In normal conditions: 0.005% to 0.02% per 8hr (5.5%-22% annualized). During euphoric bull runs: 0.05%+ per 8hr (55%+ annualized). During panic or bear markets: negative funding (shorts paying longs) at -0.01% to -0.05% per 8hr. Binance, Bybit, and OKX historical funding data is freely available.
Can I earn funding by taking the less-crowded side?
Yes — this is a legitimate strategy called 'funding arbitrage' or 'basis trade.' Short the perp while long the same amount of spot, and you collect funding without price exposure. Works when funding is persistently positive. Returns are typically 5-30% annualized in bull markets; near zero or negative in sideways markets.
How is funding different from fees?
Fees are paid to the exchange every time you trade (open, close, increase size). Funding is paid between traders (long side to short side or vice versa) every 8 hours while the position is open. Fees are usually 0.02-0.075% per transaction. Funding can be much larger over time for held positions.
Why do some exchanges have different funding rates for the same pair?
Each exchange's perp-to-spot spread varies based on their user base. Binance tends to have higher funding than FTX did (bullish retail base); Bybit can diverge by 20-30%. Professional traders arbitrage these spreads — go long on the low-funding exchange and short on the high-funding exchange to collect the delta.
Do dated futures have funding?
No — dated futures (quarterly, monthly) converge to spot at expiry instead of using funding. Instead of funding, you have 'basis' — the difference between the future price and spot. Basis trades (long spot, short dated future) work similarly to perp funding trades but with a clean expiry date.
How do I find a position's total funding cost before I open it?
Check the funding rate history tab on Binance, Bybit, or OKX — each shows the last 30-100 funding periods. Calculate an average rate for recent conditions, then multiply by the number of 8-hour periods in your planned hold. A 30-day hold is 90 periods; 90 × average rate × notional = expected funding cost. Do this before opening any position held more than 48 hours.

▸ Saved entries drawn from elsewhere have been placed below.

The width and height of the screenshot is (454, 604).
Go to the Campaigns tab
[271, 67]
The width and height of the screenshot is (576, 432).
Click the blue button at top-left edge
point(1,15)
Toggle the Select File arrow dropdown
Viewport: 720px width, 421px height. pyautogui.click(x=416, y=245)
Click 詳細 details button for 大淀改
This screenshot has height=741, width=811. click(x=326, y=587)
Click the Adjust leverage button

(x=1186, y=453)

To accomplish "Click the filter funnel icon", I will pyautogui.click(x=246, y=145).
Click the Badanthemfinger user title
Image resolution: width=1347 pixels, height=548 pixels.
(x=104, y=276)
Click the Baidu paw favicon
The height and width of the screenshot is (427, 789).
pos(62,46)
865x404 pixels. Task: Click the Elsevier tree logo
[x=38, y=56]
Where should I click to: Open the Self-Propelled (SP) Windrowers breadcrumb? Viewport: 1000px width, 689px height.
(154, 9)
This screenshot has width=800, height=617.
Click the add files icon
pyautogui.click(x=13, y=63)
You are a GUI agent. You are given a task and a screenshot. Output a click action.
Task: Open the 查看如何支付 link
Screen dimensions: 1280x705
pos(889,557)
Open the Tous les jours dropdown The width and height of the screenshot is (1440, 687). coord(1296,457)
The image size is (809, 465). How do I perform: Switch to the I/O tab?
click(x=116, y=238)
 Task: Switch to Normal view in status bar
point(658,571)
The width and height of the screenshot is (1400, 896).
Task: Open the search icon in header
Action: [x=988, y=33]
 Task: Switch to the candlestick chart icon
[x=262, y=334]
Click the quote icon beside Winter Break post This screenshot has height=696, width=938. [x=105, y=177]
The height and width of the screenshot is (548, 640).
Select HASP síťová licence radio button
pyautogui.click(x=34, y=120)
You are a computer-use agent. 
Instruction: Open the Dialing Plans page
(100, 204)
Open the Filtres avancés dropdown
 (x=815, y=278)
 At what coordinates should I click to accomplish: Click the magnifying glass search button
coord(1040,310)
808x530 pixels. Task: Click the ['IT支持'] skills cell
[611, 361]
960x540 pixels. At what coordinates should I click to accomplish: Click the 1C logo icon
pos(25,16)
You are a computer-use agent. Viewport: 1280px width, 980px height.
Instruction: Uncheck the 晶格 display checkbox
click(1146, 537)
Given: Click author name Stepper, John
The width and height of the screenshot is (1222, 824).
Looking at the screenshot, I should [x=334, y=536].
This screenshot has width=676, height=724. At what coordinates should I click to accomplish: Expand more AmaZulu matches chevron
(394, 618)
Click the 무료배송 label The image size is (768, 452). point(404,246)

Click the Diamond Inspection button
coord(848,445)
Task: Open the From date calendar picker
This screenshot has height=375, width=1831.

Does funding affect liquidation price?
Not directly on most exchanges — liquidation is calculated from your entry price and maintenance margin, not accumulated funding. But funding debits reduce your effective equity in the account, lowering your actual buffer before liquidation. After a week of paying 0.03%/8hr on a 10x position, your real margin cushion is meaningfully smaller than your initial deposit suggested. Track account equity, not just unrealized P&L.